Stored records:
----

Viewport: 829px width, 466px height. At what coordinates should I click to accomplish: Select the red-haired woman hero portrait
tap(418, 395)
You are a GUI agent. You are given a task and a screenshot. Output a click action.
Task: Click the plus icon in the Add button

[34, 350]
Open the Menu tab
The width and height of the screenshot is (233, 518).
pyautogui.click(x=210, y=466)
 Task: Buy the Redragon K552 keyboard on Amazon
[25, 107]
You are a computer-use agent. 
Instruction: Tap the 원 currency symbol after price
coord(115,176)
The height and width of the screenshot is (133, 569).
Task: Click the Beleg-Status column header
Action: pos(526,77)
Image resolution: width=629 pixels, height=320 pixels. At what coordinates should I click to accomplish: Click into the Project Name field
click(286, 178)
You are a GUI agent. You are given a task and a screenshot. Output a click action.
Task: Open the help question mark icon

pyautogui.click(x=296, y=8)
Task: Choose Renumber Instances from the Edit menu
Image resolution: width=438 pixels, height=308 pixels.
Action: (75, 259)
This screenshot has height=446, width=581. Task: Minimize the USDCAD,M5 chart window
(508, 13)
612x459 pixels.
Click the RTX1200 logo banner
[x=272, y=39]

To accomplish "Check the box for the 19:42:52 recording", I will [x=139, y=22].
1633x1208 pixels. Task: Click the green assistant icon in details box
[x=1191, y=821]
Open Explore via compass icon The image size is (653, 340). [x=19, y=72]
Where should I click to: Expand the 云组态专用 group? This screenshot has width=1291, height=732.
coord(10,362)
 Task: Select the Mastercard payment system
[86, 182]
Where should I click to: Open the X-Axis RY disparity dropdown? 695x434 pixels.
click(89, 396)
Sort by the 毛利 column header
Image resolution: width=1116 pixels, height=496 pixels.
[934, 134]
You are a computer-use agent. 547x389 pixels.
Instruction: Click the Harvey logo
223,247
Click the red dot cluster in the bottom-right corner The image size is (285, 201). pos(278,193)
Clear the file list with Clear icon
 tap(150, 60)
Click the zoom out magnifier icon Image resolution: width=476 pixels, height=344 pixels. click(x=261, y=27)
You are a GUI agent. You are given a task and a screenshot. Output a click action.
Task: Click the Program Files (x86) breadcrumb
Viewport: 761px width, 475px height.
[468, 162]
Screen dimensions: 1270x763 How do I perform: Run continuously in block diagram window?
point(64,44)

----

_Problem details_
Take every line above that includes "computer" and list it.

_Answer space_
You are a computer-use agent. 
You are a computer-use agent. 547x389 pixels.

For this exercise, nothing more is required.